Richard Colbert Sr. died in 1969. Floreine died in 1995. Both lived in St. Cloud their entire lives and were active in several groups in the community.

Their three children are also all deceased: Dick died in 1978, Douglass in 2007 and Betty in 2017.

Dick’s wife, Mary Lou, is still alive at 95 and lives in an assisted living facility; she has no memory of 13-year-old Owen.

Rick lived in the St. Cloud area until 2006, when he moved to Becida, about 15 miles southwest of Bemidji, with his wife, Deb. He owns a dental laboratory business, specializing in dentures.

Pig’s Dinner Sundae and Aunt Agnes

Although Rick never saw the ice cream store, he’s seen memorabilia from it. Those knickknacks helped affirm Owen’s foggy memories.

“I remember the Pig’s Dinner Sundae, anecdotally, because … we had some souvenirs in our garage when I was a kid of some paper fans they gave away with pictures on them that said ‘Dick’s Quality Ice Cream Store,'” Rick said. “And they also had wooden tokens that they gave away that said, ‘I ate a Pig’s Dinner’ if you completed one of those things.”

Rick is pictured in the black-and-white photograph of his grandparents’ house, but he said he doesn’t remember much of it. It was razed a few years after the photo was taken.

St. Cloud State University purchased the house and built a nine-floor dormitory in 1965. The dormitory, Holes Hall, was demolished in 2016. Now it’s a parking lot.

“I have such fond memories of that house,” Owen said, reminiscing about sitting on the front porch fanning himself with a paper fan from the ice cream store.

The conversation sparked a memory for Rick about “the old lady next door they called Aunt Agnes” — Richard Sr.’s aunt who lived next door with her son, Dr. Charles Brigham.

Owen’s face brightened as he, too, remembered the next-door neighbor.
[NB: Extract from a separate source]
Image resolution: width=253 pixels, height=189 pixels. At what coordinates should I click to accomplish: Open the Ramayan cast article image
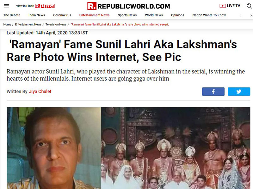(x=128, y=148)
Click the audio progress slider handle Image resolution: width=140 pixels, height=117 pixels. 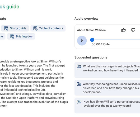tap(92, 40)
“It’s odd how easily some of these memories are coming back after close to 70 years,” Owen said with a chuckle. “I can’t remember what the hell I had for breakfast — but I remember Aunt Agnes.”

A trip to Minnesota?

Now in his 80s, Owen is making a habit of preserving memories. One way he does that is through a subscription to a service that sends him one question a week — and at the end of the year, all of his answers are bound in a keepsake book for his children and grandchildren.

“I’m having so much fun with it, Rick, because what it is doing is kicking up so many memories that I had forgotten about — and this time in St. Cloud was one of them,” he said.

Owen also volunteers at a hospice program, which has made him realize how important it is to tie up loose ends.

“It is so nice to finally make a connection,” Owen said during the video call. “That is one thing on my — it sounds trite when you call it a bucket list — but this is one thing that I have wanted to do for many years.”

Rick then thanked Owen for reaching out — because if he hadn’t, “we’d have both lost this story,” he said.

So after seven decades, Owen was finally able to say thanks for all the kindness the Colbert family showed him.

“My father had just died, and I was in real danger of losing my mother, and your grandmother and grandfather took me in and, particularly your grandmother, just wrapped me up emotionally and physically,” Owen told Rick. “And I became part of their family.”

“I’m not surprised,” Rick said. “That sounds like them.”

Owen said he is now planning a trip to Minnesota this summer, maybe by train.

“I’m not going to remember much of the city, I’m sure, but it would be fun just to poke around,” Owen said. “I would love to connect with all you guys.”

Rick volunteered to show Owen around town — and invited him to his home in northern Minnesota.

After nearly three-quarters of a century, the connection forged in 1952 still endures.

“I look forward to meeting you in person,” Rick said as he signed off the video call.

“And to you — it’ll happen,” Owen promised.